[PASSAGE FOR REVIEW]

The regulation miner’s cabin is 12 by 14 with walls six feet high and gables eight feet in height. The roof is heavily earthed and the cabin is generally kept very warm. Two, or sometimes three or four men will live in a house of this size. The ventilation is usually bad, the windows being very small. Those miners who do not work their claims during the winter confine themselves to these small huts most of the time. Very often they become indolent and careless, only eating those things which are most easily cooked or prepared. During the busy time in summer when they are shovelling in, they work hard and for long hours, sparing little time for eating and much less for cooking.
This manner of living is quite common amongst beginners, and soon leads to debility and sometimes to scurvy. Old miners have learned from experience to value health more than gold, and they therefore spare no expense in procuring the best and most varied outfit of food that can be obtained.
In a cold climate such as this, where it is impossible to get fresh vegetables and fruits, it is most important that the best substitutes for these should be provided. Nature helps to supply these wants by growing cranberries and other wild fruits in abundance, but men in summer are usually too busy to avail themselves of these.
The diseases met with in this country are dyspepsia, anaemia, scurvy caused by improperly cooked food, sameness of diet, overwork, want of fresh vegetables, overheated and badly ventilated houses; rheumatism, pneumonia, bronchitis, enteritis, cystitis and other acute diseases, from exposure to wet and cold; debility and chronic diseases, due to excesses.

[/PASSAGE FOR REVIEW]
[MATERIAL SHOWN]

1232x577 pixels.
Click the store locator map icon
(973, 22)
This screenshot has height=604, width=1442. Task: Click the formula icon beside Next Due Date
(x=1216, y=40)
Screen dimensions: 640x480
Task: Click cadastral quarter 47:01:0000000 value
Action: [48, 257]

[/MATERIAL SHOWN]

- WORK INSTRUCTION 1 -
List the specific diseases that the passage on miners' health attributes to exposure to wet and cold.
- WORK INSTRUCTION 2 -
Please answer these questions from the passage on miners' health, one a line:
(a) What are the floor dimensions of the regulation miner's cabin?
(b) What have old miners learned to value more than gold?
(c) Which wild fruit does the text name as growing in abundance?
- WORK INSTRUCTION 3 -
Carry on the passage on miners' health from its last sentence.
The items have no connection to the passage on miners' health.

- REPLY 1 -
Rheumatism, pneumonia, bronchitis, enteritis, cystitis

- REPLY 2 -
(a) 12 by 14
(b) Health
(c) Cranberries

- REPLY 3 -
Men coming to Klondyke should be sober, strong and healthy. They should be practical men, able to adapt themselves quickly to their surroundings. Special care should be taken to see that their lungs are sound, that they are free from rheumatism and rheumatic tendency, and that their joints, especially knee joints, are strong and have never been weakened by injury, synovitis or other disease. It is also very important to consider their temperaments. Men should be of cheerful, hopeful dispositions and willing workers. Those of sullen, morose natures, although they may be good workers, are very apt, as soon as the novelty of the country wears off, to become dissatisfied, pessimistic and melancholy.
OUTFIT FOR MINERS.
In giving any advice for outfits for miners, I should first state that it is a great mistake to purchase anything whatever before arriving at Juneau, Alaska. This has been a supply point for that region for upwards of ten years, and store-keepers and supply companies carry in stock exactly what is necessary for the miners. You will find that their prices are reasonable, considering the difference in cost of transportation at any point you might decide to purchase from in the United States; in fact it is the saving of money to buy in Juneau.